▶ [Task prompt]:
Retyping the records exactly, down to the last line, is the whole job.

[Exercise input Boundary: Start]

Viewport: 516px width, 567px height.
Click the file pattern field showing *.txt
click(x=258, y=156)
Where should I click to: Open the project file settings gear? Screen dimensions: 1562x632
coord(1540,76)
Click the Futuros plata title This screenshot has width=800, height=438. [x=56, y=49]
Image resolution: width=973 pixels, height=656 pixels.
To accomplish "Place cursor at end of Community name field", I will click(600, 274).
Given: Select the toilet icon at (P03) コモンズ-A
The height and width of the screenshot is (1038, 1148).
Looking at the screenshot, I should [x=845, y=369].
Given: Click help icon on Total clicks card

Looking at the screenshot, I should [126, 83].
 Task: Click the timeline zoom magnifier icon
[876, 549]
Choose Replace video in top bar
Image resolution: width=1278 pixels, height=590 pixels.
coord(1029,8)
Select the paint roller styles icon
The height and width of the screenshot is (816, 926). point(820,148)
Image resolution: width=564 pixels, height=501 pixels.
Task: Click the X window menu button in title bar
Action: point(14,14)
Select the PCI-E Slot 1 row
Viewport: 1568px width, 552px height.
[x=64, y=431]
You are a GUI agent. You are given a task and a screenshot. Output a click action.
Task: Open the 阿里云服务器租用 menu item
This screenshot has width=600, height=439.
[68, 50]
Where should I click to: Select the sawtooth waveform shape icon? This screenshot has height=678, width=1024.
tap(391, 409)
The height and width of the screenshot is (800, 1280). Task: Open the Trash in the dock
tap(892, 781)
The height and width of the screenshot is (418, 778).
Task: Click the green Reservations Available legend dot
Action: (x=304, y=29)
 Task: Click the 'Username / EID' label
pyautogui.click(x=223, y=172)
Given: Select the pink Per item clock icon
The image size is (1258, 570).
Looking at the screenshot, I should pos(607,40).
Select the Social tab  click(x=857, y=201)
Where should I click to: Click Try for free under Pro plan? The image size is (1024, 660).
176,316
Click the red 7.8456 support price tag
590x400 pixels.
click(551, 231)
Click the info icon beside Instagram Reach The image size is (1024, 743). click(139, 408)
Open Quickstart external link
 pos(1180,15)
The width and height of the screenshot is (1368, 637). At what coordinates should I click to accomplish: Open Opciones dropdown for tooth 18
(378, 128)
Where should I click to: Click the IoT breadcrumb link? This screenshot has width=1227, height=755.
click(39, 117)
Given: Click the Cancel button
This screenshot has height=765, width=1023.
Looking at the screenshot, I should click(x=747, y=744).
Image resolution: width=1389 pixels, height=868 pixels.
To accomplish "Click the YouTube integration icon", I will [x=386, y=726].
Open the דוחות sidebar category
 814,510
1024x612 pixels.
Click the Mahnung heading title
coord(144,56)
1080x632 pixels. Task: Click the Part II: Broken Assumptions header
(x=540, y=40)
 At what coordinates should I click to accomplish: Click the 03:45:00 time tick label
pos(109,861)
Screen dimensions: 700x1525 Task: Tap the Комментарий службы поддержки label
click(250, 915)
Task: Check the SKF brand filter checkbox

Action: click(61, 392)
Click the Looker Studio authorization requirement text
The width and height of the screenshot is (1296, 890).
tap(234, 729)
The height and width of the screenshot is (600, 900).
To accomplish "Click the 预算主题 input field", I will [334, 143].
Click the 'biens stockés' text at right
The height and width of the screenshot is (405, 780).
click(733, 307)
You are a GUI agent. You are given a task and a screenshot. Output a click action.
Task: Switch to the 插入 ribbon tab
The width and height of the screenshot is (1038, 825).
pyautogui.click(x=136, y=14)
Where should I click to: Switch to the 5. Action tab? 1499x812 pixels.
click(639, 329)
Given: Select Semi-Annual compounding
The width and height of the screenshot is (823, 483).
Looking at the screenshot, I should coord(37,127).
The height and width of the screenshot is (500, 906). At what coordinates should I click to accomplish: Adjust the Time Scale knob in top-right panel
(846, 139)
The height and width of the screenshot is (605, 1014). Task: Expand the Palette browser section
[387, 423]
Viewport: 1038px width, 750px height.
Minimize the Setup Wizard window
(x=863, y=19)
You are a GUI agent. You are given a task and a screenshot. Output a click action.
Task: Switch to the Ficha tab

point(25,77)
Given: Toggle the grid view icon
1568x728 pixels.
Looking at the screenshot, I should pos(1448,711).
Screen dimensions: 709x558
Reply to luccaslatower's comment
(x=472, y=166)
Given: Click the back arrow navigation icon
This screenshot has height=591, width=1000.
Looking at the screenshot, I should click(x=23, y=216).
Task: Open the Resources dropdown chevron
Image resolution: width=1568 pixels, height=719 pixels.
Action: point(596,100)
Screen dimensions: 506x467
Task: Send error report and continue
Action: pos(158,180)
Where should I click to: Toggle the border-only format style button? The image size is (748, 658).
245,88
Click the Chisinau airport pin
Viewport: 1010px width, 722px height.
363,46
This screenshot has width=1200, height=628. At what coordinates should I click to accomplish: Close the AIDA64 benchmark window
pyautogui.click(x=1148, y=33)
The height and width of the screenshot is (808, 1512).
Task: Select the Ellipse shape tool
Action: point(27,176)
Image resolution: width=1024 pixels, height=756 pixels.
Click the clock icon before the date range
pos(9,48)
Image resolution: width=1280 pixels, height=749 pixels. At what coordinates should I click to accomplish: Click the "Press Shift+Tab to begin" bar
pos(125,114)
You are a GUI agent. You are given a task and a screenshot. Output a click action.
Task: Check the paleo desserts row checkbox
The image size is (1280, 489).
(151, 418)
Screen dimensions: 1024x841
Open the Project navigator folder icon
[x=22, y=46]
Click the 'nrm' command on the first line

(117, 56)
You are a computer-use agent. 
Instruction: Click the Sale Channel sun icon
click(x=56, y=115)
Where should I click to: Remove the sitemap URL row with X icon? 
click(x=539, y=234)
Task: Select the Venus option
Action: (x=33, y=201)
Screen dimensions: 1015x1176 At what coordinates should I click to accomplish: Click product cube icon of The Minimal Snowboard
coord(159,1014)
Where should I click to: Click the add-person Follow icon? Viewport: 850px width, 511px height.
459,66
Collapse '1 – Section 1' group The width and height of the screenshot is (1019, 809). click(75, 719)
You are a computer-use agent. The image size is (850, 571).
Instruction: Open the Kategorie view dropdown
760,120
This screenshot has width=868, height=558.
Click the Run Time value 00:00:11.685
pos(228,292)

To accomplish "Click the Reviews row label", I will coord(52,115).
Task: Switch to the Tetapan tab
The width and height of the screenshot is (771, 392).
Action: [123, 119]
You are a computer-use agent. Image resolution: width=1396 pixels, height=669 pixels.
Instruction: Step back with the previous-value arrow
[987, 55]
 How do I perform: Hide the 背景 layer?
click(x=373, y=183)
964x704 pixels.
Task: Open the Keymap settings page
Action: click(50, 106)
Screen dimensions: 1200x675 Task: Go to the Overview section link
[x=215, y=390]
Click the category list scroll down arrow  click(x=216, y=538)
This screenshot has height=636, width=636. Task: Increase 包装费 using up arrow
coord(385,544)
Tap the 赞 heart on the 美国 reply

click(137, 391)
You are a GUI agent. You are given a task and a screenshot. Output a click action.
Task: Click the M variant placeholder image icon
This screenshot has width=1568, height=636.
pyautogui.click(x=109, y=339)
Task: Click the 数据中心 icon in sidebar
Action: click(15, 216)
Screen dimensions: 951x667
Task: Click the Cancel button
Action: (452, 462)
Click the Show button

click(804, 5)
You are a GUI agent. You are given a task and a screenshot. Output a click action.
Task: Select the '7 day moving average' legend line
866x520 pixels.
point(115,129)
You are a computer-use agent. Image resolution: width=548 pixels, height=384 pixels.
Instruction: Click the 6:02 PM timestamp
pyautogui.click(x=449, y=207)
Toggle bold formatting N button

[Exercise input Boundary: End]

▶ [Worked solution]:
Viewport: 516px width, 567px height.
Click the file pattern field showing *.txt
click(x=258, y=156)
Where should I click to: Open the project file settings gear? Screen dimensions: 1562x632
coord(1540,76)
Click the Futuros plata title This screenshot has width=800, height=438. [x=56, y=49]
Image resolution: width=973 pixels, height=656 pixels.
To accomplish "Place cursor at end of Community name field", I will click(600, 274).
Given: Select the toilet icon at (P03) コモンズ-A
The height and width of the screenshot is (1038, 1148).
Looking at the screenshot, I should [x=845, y=369].
Given: Click help icon on Total clicks card

Looking at the screenshot, I should [126, 83].
 Task: Click the timeline zoom magnifier icon
[876, 549]
Choose Replace video in top bar
Image resolution: width=1278 pixels, height=590 pixels.
coord(1029,8)
Select the paint roller styles icon
The height and width of the screenshot is (816, 926). point(820,148)
Image resolution: width=564 pixels, height=501 pixels.
Task: Click the X window menu button in title bar
Action: point(14,14)
Select the PCI-E Slot 1 row
Viewport: 1568px width, 552px height.
[x=64, y=431]
You are a GUI agent. You are given a task and a screenshot. Output a click action.
Task: Open the 阿里云服务器租用 menu item
This screenshot has width=600, height=439.
[68, 50]
Where should I click to: Select the sawtooth waveform shape icon? This screenshot has height=678, width=1024.
tap(391, 409)
The height and width of the screenshot is (800, 1280). Task: Open the Trash in the dock
tap(892, 781)
The height and width of the screenshot is (418, 778).
Task: Click the green Reservations Available legend dot
Action: (x=304, y=29)
 Task: Click the 'Username / EID' label
pyautogui.click(x=223, y=172)
Given: Select the pink Per item clock icon
The image size is (1258, 570).
Looking at the screenshot, I should pos(607,40).
Select the Social tab  click(x=857, y=201)
Where should I click to: Click Try for free under Pro plan? The image size is (1024, 660).
176,316
Click the red 7.8456 support price tag
590x400 pixels.
click(551, 231)
Click the info icon beside Instagram Reach The image size is (1024, 743). click(139, 408)
Open Quickstart external link
 pos(1180,15)
The width and height of the screenshot is (1368, 637). At what coordinates should I click to accomplish: Open Opciones dropdown for tooth 18
(378, 128)
Where should I click to: Click the IoT breadcrumb link? This screenshot has width=1227, height=755.
click(39, 117)
Given: Click the Cancel button
This screenshot has height=765, width=1023.
Looking at the screenshot, I should click(x=747, y=744).
Image resolution: width=1389 pixels, height=868 pixels.
To accomplish "Click the YouTube integration icon", I will [x=386, y=726].
Open the דוחות sidebar category
 814,510
1024x612 pixels.
Click the Mahnung heading title
coord(144,56)
1080x632 pixels. Task: Click the Part II: Broken Assumptions header
(x=540, y=40)
 At what coordinates should I click to accomplish: Click the 03:45:00 time tick label
pos(109,861)
Screen dimensions: 700x1525 Task: Tap the Комментарий службы поддержки label
click(250, 915)
Task: Check the SKF brand filter checkbox

Action: click(61, 392)
Click the Looker Studio authorization requirement text
The width and height of the screenshot is (1296, 890).
tap(234, 729)
The height and width of the screenshot is (600, 900).
To accomplish "Click the 预算主题 input field", I will [334, 143].
Click the 'biens stockés' text at right
The height and width of the screenshot is (405, 780).
click(733, 307)
You are a GUI agent. You are given a task and a screenshot. Output a click action.
Task: Switch to the 插入 ribbon tab
The width and height of the screenshot is (1038, 825).
pyautogui.click(x=136, y=14)
Where should I click to: Switch to the 5. Action tab? 1499x812 pixels.
click(639, 329)
Given: Select Semi-Annual compounding
The width and height of the screenshot is (823, 483).
Looking at the screenshot, I should coord(37,127).
The height and width of the screenshot is (500, 906). At what coordinates should I click to accomplish: Adjust the Time Scale knob in top-right panel
(846, 139)
The height and width of the screenshot is (605, 1014). Task: Expand the Palette browser section
[387, 423]
Viewport: 1038px width, 750px height.
Minimize the Setup Wizard window
(x=863, y=19)
You are a GUI agent. You are given a task and a screenshot. Output a click action.
Task: Switch to the Ficha tab

point(25,77)
Given: Toggle the grid view icon
1568x728 pixels.
Looking at the screenshot, I should pos(1448,711).
Screen dimensions: 709x558
Reply to luccaslatower's comment
(x=472, y=166)
Given: Click the back arrow navigation icon
This screenshot has height=591, width=1000.
Looking at the screenshot, I should click(x=23, y=216).
Task: Open the Resources dropdown chevron
Image resolution: width=1568 pixels, height=719 pixels.
Action: point(596,100)
Screen dimensions: 506x467
Task: Send error report and continue
Action: pos(158,180)
Where should I click to: Toggle the border-only format style button? The image size is (748, 658).
245,88
Click the Chisinau airport pin
Viewport: 1010px width, 722px height.
363,46
This screenshot has width=1200, height=628. At what coordinates should I click to accomplish: Close the AIDA64 benchmark window
pyautogui.click(x=1148, y=33)
The height and width of the screenshot is (808, 1512).
Task: Select the Ellipse shape tool
Action: point(27,176)
Image resolution: width=1024 pixels, height=756 pixels.
Click the clock icon before the date range
pos(9,48)
Image resolution: width=1280 pixels, height=749 pixels. At what coordinates should I click to accomplish: Click the "Press Shift+Tab to begin" bar
pos(125,114)
You are a GUI agent. You are given a task and a screenshot. Output a click action.
Task: Check the paleo desserts row checkbox
The image size is (1280, 489).
(151, 418)
Screen dimensions: 1024x841
Open the Project navigator folder icon
[x=22, y=46]
Click the 'nrm' command on the first line

(117, 56)
You are a computer-use agent. 
Instruction: Click the Sale Channel sun icon
click(x=56, y=115)
Where should I click to: Remove the sitemap URL row with X icon? 
click(x=539, y=234)
Task: Select the Venus option
Action: (x=33, y=201)
Screen dimensions: 1015x1176 At what coordinates should I click to accomplish: Click product cube icon of The Minimal Snowboard
coord(159,1014)
Where should I click to: Click the add-person Follow icon? Viewport: 850px width, 511px height.
459,66
Collapse '1 – Section 1' group The width and height of the screenshot is (1019, 809). click(75, 719)
You are a computer-use agent. The image size is (850, 571).
Instruction: Open the Kategorie view dropdown
760,120
This screenshot has width=868, height=558.
Click the Run Time value 00:00:11.685
pos(228,292)

To accomplish "Click the Reviews row label", I will coord(52,115).
Task: Switch to the Tetapan tab
The width and height of the screenshot is (771, 392).
Action: [123, 119]
You are a computer-use agent. Image resolution: width=1396 pixels, height=669 pixels.
Instruction: Step back with the previous-value arrow
[987, 55]
 How do I perform: Hide the 背景 layer?
click(x=373, y=183)
964x704 pixels.
Task: Open the Keymap settings page
Action: click(50, 106)
Screen dimensions: 1200x675 Task: Go to the Overview section link
[x=215, y=390]
Click the category list scroll down arrow  click(x=216, y=538)
This screenshot has height=636, width=636. Task: Increase 包装费 using up arrow
coord(385,544)
Tap the 赞 heart on the 美国 reply

click(137, 391)
You are a GUI agent. You are given a task and a screenshot. Output a click action.
Task: Click the M variant placeholder image icon
This screenshot has width=1568, height=636.
pyautogui.click(x=109, y=339)
Task: Click the 数据中心 icon in sidebar
Action: click(15, 216)
Screen dimensions: 951x667
Task: Click the Cancel button
Action: (452, 462)
Click the Show button

click(804, 5)
You are a GUI agent. You are given a task and a screenshot. Output a click action.
Task: Select the '7 day moving average' legend line
866x520 pixels.
point(115,129)
You are a computer-use agent. Image resolution: width=548 pixels, height=384 pixels.
Instruction: Click the 6:02 PM timestamp
pyautogui.click(x=449, y=207)
Toggle bold formatting N button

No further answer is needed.